Python: Too many requests

5.2k views Asked by At

I have made a python program, which parses the the sub-reddits page and make a list of them. But the problem is whenever I try to run this program, reddit server always give me error: 429, 'too many requests'.

How can I bring down the number of requests made, so that I am not rate limited?

from bs4 import BeautifulSoup as bs
from time import sleep
import requests as req

html = req.get('http://www.reddit.com/')
print html
soup = bs(html.text)

# http://www.reddit.com/subreddits/
link_to_sub_reddits = soup.find('a',id='sr-more-link')['href']

print link_to_sub_reddits

L=[]

for navigate_the_pages in xrange(1):

        res = req.get(link_to_sub_reddits)

        soup = bs(res.text)
        # soup created
        print soup.text

        div = soup.body.find('div', class_=lambda(class_):class_ and class_=='content')
        div = div.find('div', id= lambda(id):id and id=='siteTable')

        cnt=0

        for iterator in div:

            div_thing = div.contents[cnt]

            if not div_thing=='' and div_thing.name=='div' and 'thing' in div_thing['class']:

                div_entry = div_thing.find('a',class_=lambda(class_):class_ and 'entry' in class_)
                # div with class='entry......'

                link = div_entry.find('a')['href']
                # link of the subreddit
                name_of_sub = link.split('/')[-2]
                # http://www.reddit.com/subreddits/
                # ['http:', '', 'www.reddit.com', 'subreddits', '']

                description = div_entry.find('strong').text
                # something about the community

                p_tagline = div_entry.find('p',class_='tagline')
                subscribers = p_tagline.find('span',class_='number').text

                L.append((name_of_sub, link, description, subscribers))

            elif not div_thing=='' and div_thing.name=='div' and 'nav-buttons' in div_thing['class']:
                # case when we find 'nav' button

                link_to_sub_reddits = div_thing.find('a')['href']
                break

            cnt = cnt + 1
            sleep(10)

        sleep(10)

Edit: All the guys downvoting, I don't know what grave error I have made by posting this question(feedback is appreciated). If it helps, I am 3 days old 'Pythoner'. So basically I am trying to learn Python. May be whatever I am asking is way too obvious for you guys but it's not for me. This question could help some other noob like me trying to learn Python. But thanks to downvotes it will get lost somewhere.

3

There are 3 answers

0
theprikshit On BEST ANSWER

One possible reason behind this can be that reddit may have been checking for user agent header. Since you are not adding any user agent header, reddit is flagging this as a request by bot and that's why you are getting the error. Trying adding user agent to request.

0
Anshul Goyal On

This is normal rate limiting that reddit does. The only option you have is to make lesser number of requests, or to make requests from multiple servers with different IPs (in which case your approach scales corresponding to the number of servers).

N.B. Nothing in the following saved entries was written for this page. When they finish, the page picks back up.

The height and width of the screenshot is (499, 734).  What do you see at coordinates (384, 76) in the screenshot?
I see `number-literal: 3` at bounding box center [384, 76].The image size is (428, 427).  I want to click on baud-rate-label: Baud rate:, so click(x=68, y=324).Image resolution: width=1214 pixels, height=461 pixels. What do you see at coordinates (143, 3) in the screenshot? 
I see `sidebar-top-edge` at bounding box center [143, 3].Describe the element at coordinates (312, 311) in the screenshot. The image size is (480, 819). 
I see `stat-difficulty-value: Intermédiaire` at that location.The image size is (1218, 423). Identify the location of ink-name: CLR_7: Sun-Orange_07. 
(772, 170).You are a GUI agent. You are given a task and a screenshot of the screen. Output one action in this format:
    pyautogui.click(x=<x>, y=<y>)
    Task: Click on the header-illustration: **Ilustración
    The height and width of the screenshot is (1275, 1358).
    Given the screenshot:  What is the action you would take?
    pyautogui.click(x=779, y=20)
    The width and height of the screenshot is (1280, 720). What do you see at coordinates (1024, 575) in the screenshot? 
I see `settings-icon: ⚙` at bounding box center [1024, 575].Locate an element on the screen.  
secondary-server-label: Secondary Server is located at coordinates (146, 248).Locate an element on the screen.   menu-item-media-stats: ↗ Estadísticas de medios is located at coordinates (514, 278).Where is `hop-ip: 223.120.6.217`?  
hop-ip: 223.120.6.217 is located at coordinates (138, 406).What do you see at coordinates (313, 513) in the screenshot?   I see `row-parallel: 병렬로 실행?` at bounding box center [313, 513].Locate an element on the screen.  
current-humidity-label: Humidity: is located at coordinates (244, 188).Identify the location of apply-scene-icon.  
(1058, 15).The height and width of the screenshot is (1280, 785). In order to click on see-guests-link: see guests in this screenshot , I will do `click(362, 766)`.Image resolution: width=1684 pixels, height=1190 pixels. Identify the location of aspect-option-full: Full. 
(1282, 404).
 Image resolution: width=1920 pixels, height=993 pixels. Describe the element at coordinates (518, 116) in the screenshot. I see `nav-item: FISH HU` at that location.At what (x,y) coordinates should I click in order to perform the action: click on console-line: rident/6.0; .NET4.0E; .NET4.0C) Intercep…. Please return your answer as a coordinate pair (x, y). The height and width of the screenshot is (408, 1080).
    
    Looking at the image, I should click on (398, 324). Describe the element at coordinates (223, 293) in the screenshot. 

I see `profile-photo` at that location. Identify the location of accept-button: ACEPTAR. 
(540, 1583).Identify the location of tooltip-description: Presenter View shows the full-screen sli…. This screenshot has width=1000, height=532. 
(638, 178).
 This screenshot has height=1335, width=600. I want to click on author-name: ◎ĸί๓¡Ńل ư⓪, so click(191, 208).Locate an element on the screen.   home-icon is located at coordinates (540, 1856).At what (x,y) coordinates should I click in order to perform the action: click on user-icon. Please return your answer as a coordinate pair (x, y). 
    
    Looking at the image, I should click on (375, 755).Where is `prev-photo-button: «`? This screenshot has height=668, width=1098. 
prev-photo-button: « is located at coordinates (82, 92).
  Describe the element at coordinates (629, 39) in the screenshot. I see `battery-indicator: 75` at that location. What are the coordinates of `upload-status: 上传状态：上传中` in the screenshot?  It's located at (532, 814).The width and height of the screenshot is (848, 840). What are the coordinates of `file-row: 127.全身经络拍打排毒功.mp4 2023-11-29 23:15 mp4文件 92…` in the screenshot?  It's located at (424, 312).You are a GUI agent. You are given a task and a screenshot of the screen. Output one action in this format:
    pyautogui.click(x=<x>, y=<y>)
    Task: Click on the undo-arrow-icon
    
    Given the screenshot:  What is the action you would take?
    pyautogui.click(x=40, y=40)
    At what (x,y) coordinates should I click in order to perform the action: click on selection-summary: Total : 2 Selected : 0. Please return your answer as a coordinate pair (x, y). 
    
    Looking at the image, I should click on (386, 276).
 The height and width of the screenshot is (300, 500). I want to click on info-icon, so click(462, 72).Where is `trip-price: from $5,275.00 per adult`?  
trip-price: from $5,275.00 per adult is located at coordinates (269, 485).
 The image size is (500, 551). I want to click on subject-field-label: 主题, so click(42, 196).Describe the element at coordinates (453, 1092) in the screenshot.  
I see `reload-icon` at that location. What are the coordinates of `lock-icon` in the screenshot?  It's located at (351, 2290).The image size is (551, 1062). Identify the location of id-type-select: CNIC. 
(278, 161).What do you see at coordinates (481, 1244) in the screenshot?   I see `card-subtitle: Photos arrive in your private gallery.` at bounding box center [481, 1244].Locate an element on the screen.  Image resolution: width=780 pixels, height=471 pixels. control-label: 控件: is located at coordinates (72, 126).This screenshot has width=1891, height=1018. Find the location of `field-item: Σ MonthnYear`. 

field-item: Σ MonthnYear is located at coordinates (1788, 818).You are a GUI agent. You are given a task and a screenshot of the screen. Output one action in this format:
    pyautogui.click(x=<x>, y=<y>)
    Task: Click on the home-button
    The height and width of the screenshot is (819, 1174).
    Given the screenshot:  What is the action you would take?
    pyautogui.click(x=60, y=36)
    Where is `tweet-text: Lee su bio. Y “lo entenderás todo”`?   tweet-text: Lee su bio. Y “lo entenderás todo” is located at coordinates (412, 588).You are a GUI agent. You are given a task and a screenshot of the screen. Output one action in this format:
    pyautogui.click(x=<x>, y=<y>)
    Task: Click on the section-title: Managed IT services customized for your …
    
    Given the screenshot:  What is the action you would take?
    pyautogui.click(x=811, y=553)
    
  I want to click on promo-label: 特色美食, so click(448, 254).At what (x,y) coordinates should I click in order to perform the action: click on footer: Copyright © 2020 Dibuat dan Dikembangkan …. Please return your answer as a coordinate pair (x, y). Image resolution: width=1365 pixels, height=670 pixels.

From the wikipedia description for HTTP error code 429:

429 Too Many Requests (RFC 6585):

The user has sent too many requests in a given amount of time. Intended for use with rate limiting schemes.

0
camz On

First try to find out how often you are allowed to send requests and compare it to the maximum rate you are sending requests.

When you find the point where you make requests too often, add something simple such as time.sleep(interval) between each request to make sure you wait enough time between them.

If you want to be clever, you could write something to time how long it has been since your last request, or count how many you have made in the recent time period. You can then use this information to decide how long to sleep for.

EDIT: In fact looking at the rules page: https://github.com/reddit/reddit/wiki/API#rules

Monitor the following response headers to ensure that you're not exceeding the limits:
  X-Ratelimit-Used: Approximate number of requests used in this period
  X-Ratelimit-Remaining: Approximate number of requests left to use
  X-Ratelimit-Reset: Approximate number of seconds to end of period
Clients connecting via OAuth2 may make up to 60 requests per minute.

It seems that they tell you in the response how many requests you can make, and how long you have to wait until you get more. When you have no remaining requests to use, sleep until the end of the minute.